Specifically, examining how the labour market changes is essential in:

  • Understanding how many employees the organization or team needs to stay competitive
  • Determining a job’s market value and paying employees with an honest salaryor wage 
  • Enhancing skills and career pathways with the necessary training and promotion opportunities
  • Creating a strong workforce that can withstand change and competition
  • Aligning employee training and education with industry demands
  • Restructuring organizational roles as needed to meet industry demands
  • Finding ways to efficiently use one’s budget on employees and how exactly to invest it (education/training, benefits, etc.)

What Does the Labour Market Mean?

The labour market, also called the job market, refers to the supply and demand for employment. 

What Factors Define the Labour Market?

These two main factors define the labour market: 

  • Supply: Supply encompasses individuals who are seeking jobs. 
  • Demand: Demand consists of businesses that need labour based on organizational changes, economic activity, and industry trends. 

Employees provide the supply, and employers provide the demand—understanding how these relationships work is critical in helping employers build a skilled workforce that thrives on economic change, growth, and competition.

The relationship between the supply and demand of labour can depend on variables such as job openings, labour competition, salary data, geography, and workplace conditions—employers will need to tap into their relevant labour market to make decisions. 

For example, an employer looking to hire a web developer may want to investigate current salary data for that particular role. In addition, they may want to specify their labour market by geography (city/state) to consider the cost of living. 

Doing this can help the employer offer a fair and competitive salary to their prospective employee, which will also result in a higher number of qualified candidates. 

How Does the Labour Market Work?

To understand how the labour market works, let’s examine it from two lenses: macroeconomic and microeconomic levels. 

Macroeconomic Level

The macroeconomic level examines the relationship between the labour, goods, money, and foreign trade markets. 

It investigates how these interactions impact aggregate variables such as: 

  • Employment levels
  • Participation rates
  • Aggregate income and gross domestic product (GDP)
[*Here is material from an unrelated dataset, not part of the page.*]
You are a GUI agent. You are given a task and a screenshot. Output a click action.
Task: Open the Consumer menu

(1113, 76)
The macroeconomic theory explains that when the supply of labour—the number of employees or hours worked—exceeds demand, there is a scarcity of wages, which creates a highly competitive job market. 

Microeconomics Level

The microeconomic level examines supply and demand between individual businesses and their employees. Specifically, it taps into how employers: 

  • Hire employees.How and when are employers hiring more people? What circumstances necessitate more employees? 
  • Lay off employees. What main factors (performance, workplace, and finances) require organizations to decrease their workforce? 
  • Raise or decrease wages and hours.What causes an organization to realign its salary structure? 

In this micro level, supply—the number of hours an employee is willing to work—increases as demand increases. In other words, the higher the wage goes up, the more time and effort employees may be willing to invest in their jobs. 
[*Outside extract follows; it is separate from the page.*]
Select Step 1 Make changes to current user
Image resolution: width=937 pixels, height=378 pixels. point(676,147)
And the lower the wage or the less demand there is in the market for a product or service, the fewer employees a business will need. 

Why Is the Labour Market Important?

Understanding how the labour market works can help employers assess how many employees to hire and how to leverage their skills to win long-term success. 

Specifically, examining how the labour market changes is essential in:

  • Understanding how many employees the organization or team needs to stay competitive
  • Determining a job’s market value and paying employees with an honest salaryor wage 
  • Enhancing skills and career pathways with the necessary training and promotion opportunities
  • Creating a strong workforce that can withstand change and competition
  • Aligning employee training and education with industry demands
  • Restructuring organizational roles as needed to meet industry demands
  • Finding ways to efficiently use one’s budget on employees and how exactly to invest it (education/training, benefits, etc.)